Prompt:
Format the stretch of records from the line containing "Select 事件订阅 in the sidebar" through the line containing "tap(228, 63)" as a JSON list of strings, one string per line, with blank lines omitted.

Given data:
···
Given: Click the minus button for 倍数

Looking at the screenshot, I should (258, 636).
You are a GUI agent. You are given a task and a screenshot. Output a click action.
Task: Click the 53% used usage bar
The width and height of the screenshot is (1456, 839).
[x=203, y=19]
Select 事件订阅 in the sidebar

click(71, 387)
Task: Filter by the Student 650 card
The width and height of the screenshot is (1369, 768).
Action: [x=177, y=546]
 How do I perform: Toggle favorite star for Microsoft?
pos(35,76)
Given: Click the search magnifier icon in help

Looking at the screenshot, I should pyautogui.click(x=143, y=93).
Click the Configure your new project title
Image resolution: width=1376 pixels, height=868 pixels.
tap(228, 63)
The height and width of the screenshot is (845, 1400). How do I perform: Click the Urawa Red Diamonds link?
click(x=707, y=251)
···
Worked solution:
[
  "Select 事件订阅 in the sidebar",
  "click(71, 387)",
  "Task: Filter by the Student 650 card",
  "The width and height of the screenshot is (1369, 768).",
  "Action: [x=177, y=546]",
  " How do I perform: Toggle favorite star for Microsoft?",
  "pos(35,76)",
  "Given: Click the search magnifier icon in help",
  "Looking at the screenshot, I should pyautogui.click(x=143, y=93).",
  "Click the Configure your new project title",
  "Image resolution: width=1376 pixels, height=868 pixels.",
  "tap(228, 63)"
]